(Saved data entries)
________________________________________

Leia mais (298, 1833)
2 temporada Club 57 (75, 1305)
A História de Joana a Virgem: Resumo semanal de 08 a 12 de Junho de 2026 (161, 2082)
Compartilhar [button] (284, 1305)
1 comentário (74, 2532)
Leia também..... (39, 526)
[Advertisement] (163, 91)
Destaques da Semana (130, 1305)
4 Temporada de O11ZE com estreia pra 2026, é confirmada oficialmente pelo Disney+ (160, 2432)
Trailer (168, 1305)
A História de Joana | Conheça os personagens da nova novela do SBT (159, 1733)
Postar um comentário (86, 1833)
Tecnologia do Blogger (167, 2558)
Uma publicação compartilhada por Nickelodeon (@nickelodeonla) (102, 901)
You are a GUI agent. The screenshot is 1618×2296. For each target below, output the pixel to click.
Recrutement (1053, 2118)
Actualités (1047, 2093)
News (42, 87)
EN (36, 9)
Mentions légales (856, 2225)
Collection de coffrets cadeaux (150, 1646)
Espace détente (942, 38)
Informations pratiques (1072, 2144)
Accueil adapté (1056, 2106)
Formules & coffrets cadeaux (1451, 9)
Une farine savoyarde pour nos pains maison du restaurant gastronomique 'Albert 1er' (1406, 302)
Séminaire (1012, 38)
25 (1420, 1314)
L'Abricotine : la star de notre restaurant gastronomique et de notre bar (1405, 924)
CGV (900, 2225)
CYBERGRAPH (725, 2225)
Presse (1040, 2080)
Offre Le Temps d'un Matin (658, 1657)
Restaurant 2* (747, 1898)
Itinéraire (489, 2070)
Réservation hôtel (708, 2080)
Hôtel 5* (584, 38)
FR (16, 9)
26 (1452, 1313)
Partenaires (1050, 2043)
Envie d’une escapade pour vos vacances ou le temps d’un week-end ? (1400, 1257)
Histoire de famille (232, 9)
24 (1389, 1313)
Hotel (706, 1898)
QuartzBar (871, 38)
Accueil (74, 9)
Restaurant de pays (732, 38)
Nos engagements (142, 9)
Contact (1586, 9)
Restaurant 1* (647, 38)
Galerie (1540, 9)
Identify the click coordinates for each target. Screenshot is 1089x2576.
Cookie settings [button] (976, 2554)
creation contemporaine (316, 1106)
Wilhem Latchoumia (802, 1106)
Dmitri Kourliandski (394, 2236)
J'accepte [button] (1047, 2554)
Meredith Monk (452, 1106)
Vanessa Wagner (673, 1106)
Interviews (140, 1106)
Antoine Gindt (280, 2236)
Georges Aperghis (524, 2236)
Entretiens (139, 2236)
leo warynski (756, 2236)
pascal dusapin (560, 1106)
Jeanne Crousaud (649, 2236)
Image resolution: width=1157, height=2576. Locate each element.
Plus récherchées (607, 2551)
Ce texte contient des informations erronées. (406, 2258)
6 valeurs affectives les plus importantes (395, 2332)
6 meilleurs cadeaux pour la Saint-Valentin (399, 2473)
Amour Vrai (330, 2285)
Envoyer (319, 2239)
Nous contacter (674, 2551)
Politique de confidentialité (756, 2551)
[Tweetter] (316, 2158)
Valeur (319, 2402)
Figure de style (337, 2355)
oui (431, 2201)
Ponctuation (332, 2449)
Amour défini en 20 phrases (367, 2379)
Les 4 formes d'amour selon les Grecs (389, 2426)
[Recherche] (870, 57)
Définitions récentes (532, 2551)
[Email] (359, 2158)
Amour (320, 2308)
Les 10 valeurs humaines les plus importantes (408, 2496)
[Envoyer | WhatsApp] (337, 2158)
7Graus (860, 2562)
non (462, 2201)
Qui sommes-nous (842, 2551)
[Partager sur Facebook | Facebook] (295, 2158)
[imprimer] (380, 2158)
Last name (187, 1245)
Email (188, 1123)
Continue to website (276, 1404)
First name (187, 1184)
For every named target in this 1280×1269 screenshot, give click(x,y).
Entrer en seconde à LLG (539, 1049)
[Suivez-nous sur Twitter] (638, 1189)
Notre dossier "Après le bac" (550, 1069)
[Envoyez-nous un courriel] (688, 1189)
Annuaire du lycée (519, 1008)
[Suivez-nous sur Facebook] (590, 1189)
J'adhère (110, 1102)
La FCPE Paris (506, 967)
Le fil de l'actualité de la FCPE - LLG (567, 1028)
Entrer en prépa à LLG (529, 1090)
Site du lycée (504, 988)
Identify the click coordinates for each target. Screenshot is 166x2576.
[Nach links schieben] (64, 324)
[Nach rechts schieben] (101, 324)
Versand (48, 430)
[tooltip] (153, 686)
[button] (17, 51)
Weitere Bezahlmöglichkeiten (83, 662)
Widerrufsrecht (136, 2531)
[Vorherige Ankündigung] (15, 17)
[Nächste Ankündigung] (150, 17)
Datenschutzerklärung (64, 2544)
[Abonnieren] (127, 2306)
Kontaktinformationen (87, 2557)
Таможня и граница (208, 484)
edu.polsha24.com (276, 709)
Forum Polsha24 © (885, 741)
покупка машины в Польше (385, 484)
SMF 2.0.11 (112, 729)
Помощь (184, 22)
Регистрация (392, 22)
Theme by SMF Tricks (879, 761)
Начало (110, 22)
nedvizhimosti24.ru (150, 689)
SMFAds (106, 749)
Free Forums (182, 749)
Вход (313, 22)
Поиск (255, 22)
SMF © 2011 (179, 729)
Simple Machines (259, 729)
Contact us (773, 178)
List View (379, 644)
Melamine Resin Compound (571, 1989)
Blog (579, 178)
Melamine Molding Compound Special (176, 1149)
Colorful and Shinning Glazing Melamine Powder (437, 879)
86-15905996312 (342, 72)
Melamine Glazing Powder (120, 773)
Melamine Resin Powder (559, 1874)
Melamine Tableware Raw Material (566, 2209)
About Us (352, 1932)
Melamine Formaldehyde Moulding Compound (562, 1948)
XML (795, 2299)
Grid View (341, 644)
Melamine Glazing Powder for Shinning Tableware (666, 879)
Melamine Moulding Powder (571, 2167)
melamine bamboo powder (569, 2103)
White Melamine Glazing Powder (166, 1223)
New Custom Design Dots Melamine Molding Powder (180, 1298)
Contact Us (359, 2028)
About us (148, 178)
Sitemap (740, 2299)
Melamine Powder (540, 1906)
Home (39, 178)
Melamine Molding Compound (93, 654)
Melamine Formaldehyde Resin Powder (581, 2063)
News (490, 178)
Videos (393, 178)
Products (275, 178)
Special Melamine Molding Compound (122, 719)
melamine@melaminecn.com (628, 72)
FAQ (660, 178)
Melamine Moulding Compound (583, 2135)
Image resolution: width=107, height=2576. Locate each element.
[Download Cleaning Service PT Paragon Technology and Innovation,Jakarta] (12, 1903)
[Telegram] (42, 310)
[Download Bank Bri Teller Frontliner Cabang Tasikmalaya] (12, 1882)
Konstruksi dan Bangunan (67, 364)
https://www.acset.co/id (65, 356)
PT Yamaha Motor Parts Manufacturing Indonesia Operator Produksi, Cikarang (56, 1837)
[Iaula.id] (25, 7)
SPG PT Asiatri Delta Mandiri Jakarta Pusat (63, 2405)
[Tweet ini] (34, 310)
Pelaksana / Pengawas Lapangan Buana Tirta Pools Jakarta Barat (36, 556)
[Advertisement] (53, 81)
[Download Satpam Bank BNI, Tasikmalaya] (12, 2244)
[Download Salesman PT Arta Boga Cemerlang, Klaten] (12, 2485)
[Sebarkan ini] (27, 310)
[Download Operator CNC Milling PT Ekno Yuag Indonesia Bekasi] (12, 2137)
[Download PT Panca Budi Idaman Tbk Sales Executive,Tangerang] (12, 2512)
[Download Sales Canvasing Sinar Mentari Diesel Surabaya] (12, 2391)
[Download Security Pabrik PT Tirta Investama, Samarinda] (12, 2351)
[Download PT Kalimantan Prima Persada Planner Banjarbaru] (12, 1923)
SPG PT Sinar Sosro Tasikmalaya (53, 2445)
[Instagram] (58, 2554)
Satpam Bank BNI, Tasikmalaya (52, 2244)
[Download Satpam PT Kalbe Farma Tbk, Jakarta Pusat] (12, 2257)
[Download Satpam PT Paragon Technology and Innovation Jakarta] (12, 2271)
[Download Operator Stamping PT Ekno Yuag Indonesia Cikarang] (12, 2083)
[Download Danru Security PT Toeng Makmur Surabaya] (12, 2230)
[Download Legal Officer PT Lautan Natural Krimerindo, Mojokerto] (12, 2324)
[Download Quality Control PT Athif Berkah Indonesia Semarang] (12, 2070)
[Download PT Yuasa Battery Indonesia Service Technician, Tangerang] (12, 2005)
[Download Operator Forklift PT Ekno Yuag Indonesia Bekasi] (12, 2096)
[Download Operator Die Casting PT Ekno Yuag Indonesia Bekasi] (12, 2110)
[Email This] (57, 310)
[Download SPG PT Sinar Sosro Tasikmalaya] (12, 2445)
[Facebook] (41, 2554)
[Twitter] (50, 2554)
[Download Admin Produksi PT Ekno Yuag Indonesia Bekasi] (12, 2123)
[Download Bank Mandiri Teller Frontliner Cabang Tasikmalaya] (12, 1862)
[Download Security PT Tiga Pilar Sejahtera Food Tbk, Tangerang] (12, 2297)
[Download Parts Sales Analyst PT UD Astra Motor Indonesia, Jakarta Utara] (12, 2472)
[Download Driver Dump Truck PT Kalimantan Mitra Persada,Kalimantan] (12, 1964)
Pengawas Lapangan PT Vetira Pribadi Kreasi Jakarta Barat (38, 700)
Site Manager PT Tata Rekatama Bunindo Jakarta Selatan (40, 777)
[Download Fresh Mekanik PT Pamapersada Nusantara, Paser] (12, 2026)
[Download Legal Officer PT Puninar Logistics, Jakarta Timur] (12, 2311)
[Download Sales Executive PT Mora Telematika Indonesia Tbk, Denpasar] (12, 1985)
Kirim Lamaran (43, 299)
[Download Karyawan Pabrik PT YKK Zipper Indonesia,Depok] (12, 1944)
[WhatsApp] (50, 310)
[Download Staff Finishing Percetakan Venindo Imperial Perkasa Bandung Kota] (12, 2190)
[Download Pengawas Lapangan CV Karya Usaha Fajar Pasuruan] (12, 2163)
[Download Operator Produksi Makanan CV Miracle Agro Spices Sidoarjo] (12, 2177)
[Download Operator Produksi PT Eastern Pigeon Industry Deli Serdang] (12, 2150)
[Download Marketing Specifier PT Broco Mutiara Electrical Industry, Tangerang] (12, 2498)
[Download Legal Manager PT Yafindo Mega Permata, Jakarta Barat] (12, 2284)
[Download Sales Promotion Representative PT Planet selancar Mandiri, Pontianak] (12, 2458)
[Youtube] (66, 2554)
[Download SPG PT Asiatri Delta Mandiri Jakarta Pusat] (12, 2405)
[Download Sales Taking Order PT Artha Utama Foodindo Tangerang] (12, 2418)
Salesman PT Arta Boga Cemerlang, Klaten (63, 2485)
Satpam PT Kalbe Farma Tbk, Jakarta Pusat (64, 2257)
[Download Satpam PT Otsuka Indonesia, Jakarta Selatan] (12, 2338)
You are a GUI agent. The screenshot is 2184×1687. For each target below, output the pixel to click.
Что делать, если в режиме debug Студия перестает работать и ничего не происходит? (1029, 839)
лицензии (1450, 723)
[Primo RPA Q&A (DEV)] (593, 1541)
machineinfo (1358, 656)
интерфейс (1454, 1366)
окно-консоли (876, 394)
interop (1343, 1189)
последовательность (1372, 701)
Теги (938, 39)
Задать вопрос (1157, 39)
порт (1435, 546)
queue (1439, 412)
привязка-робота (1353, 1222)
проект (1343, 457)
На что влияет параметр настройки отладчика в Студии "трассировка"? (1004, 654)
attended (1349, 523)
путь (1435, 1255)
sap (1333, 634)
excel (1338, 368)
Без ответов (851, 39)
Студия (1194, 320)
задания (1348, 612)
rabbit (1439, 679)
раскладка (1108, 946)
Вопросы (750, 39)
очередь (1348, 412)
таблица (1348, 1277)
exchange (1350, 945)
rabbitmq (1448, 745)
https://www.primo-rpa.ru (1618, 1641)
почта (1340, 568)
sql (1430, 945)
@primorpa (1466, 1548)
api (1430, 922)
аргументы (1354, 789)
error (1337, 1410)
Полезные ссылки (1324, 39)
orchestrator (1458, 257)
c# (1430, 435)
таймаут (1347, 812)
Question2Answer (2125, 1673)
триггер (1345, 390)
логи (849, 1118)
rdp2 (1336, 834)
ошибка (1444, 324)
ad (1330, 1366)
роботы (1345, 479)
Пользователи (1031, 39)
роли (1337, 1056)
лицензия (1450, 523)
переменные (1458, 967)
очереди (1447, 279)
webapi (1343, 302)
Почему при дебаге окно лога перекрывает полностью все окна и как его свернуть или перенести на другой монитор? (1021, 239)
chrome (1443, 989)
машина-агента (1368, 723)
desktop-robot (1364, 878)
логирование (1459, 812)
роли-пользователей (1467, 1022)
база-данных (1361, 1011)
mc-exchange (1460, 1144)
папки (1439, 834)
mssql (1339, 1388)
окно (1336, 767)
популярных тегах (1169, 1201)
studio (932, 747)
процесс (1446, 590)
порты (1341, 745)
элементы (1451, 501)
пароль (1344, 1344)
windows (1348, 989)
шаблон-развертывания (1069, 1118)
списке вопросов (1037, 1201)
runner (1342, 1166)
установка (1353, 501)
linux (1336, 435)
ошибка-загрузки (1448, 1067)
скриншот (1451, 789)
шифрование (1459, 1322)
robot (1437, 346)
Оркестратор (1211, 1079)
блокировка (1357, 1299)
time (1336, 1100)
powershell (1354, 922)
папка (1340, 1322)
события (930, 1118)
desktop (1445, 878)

________________________________________

* [Required work]: Only the lines above from the line with "[Download Security PT" to the line with "[Download Legal Officer PT Puninar", those two lines included, should be reproduced exactly.

* [Problem solution]:
[Download Security PT Tiga Pilar Sejahtera Food Tbk, Tangerang] (12, 2297)
[Download Parts Sales Analyst PT UD Astra Motor Indonesia, Jakarta Utara] (12, 2472)
[Download Driver Dump Truck PT Kalimantan Mitra Persada,Kalimantan] (12, 1964)
Pengawas Lapangan PT Vetira Pribadi Kreasi Jakarta Barat (38, 700)
Site Manager PT Tata Rekatama Bunindo Jakarta Selatan (40, 777)
[Download Fresh Mekanik PT Pamapersada Nusantara, Paser] (12, 2026)
[Download Legal Officer PT Puninar Logistics, Jakarta Timur] (12, 2311)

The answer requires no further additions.